(Items from a dataset)
* * * *
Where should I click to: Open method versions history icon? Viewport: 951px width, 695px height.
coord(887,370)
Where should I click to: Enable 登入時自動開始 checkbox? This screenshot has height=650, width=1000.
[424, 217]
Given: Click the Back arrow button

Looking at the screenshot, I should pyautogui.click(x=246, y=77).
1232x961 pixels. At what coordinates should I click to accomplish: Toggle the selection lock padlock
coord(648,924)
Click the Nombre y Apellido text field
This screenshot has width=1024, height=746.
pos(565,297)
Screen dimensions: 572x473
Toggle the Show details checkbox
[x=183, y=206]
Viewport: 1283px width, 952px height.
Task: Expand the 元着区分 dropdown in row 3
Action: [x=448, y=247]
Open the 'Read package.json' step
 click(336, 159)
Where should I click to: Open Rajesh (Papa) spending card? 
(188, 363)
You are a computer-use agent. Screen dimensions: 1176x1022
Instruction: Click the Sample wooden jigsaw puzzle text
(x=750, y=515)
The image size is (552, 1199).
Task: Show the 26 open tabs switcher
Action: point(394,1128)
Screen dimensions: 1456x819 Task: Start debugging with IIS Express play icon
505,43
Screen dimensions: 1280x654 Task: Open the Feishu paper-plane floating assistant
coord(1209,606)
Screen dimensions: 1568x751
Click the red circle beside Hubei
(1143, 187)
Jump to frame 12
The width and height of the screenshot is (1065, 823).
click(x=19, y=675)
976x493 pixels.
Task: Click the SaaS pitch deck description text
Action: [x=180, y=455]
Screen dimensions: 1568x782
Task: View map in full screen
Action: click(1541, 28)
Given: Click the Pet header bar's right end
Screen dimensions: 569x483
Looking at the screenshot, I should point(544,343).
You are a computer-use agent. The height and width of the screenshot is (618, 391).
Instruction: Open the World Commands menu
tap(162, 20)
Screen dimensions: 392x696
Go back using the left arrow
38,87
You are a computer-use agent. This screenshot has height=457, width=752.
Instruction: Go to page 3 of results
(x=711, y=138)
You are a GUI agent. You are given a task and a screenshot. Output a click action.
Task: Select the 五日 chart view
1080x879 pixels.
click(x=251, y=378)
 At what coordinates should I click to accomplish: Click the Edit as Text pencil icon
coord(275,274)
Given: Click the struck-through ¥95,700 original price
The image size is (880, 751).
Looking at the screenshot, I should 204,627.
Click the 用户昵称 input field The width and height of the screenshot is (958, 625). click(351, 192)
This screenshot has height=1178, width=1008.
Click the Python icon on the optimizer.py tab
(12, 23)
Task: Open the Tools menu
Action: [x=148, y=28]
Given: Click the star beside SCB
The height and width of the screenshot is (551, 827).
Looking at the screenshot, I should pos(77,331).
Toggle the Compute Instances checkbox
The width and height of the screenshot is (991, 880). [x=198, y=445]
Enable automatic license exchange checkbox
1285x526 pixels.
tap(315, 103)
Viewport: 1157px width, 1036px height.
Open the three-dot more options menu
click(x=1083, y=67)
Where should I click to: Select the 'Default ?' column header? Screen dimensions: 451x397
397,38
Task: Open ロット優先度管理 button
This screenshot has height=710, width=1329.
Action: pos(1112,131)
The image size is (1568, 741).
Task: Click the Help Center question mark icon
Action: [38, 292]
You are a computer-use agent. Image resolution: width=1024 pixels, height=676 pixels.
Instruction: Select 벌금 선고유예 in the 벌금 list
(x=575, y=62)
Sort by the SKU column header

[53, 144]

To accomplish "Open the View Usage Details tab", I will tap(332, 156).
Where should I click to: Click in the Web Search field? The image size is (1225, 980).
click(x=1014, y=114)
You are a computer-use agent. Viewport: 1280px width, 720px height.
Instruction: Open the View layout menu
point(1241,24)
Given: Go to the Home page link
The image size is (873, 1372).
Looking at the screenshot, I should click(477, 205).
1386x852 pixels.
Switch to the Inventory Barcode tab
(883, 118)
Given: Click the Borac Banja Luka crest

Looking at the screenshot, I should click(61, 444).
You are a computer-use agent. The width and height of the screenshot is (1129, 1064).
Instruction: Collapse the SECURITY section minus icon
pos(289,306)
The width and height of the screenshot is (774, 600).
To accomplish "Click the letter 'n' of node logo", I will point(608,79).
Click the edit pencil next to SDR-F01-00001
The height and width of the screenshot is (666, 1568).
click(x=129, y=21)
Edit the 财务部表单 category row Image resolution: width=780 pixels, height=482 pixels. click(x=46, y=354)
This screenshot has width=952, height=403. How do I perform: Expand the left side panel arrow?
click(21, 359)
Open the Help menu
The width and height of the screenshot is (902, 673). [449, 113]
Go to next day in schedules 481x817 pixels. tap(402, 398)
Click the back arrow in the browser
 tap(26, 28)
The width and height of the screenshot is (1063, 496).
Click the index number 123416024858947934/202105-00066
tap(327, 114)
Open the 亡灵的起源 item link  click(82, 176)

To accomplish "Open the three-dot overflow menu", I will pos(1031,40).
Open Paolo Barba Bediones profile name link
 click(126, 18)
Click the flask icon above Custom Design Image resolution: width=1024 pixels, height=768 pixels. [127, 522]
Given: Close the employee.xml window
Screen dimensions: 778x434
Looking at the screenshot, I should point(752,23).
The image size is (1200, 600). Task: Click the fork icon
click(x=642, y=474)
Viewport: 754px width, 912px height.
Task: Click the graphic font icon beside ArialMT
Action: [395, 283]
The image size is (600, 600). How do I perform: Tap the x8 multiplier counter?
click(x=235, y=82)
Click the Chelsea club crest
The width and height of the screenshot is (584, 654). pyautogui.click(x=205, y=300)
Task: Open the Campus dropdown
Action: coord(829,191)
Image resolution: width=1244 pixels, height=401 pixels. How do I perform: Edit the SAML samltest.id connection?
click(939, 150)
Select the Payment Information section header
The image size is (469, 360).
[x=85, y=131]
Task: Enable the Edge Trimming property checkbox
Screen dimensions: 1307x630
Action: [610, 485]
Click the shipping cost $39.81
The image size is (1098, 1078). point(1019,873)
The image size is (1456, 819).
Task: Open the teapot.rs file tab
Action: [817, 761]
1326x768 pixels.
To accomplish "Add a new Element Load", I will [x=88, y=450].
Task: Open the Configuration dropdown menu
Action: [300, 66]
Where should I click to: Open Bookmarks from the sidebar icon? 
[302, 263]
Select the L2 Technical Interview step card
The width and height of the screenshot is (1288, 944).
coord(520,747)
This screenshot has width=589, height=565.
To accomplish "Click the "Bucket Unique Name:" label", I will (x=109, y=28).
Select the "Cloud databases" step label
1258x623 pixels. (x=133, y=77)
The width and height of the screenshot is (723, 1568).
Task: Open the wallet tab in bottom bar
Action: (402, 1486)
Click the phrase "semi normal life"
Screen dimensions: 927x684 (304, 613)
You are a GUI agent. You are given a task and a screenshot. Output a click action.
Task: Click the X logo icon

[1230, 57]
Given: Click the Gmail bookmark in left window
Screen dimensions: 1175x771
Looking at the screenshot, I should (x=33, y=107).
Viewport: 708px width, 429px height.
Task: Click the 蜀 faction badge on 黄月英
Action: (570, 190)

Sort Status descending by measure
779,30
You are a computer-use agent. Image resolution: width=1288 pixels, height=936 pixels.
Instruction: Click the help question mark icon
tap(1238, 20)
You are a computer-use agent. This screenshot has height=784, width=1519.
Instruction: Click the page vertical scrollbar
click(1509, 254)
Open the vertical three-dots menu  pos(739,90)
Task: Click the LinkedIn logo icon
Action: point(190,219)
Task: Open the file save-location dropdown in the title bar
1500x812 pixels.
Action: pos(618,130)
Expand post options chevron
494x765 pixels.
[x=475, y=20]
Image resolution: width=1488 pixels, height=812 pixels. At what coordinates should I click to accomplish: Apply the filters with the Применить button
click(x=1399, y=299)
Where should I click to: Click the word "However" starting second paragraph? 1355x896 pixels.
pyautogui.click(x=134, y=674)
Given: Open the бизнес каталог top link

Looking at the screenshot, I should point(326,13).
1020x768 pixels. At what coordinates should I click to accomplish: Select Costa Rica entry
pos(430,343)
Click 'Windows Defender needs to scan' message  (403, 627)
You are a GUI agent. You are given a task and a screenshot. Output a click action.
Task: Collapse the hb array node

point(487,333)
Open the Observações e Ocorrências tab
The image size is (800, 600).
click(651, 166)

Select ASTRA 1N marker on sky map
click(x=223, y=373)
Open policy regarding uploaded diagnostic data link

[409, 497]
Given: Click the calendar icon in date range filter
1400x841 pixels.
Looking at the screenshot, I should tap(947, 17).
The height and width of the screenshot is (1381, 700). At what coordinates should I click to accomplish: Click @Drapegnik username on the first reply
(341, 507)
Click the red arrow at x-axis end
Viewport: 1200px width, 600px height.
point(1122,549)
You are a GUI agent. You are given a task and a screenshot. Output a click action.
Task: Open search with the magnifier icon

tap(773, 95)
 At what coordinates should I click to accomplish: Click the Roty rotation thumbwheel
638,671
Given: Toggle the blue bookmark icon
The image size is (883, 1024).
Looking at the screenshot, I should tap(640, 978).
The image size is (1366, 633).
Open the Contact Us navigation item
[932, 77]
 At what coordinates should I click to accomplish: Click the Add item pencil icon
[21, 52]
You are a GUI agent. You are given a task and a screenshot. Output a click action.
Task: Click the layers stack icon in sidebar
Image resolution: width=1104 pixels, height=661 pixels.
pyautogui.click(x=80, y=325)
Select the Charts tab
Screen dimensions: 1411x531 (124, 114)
* * * *
If a line in the data above holds the string "computer", report that line.

You are a computer-use agent. Screen dimensions: 1176x1022
You are a computer-use agent. The height and width of the screenshot is (618, 391).
You are a computer-use agent. This screenshot has height=457, width=752.
You are a computer-use agent. Image resolution: width=1024 pixels, height=676 pixels.
You are a computer-use agent. Viewport: 1280px width, 720px height.
You are a computer-use agent. The width and height of the screenshot is (1129, 1064).
You are a computer-use agent. Image resolution: width=1288 pixels, height=936 pixels.
You are a computer-use agent. This screenshot has height=784, width=1519.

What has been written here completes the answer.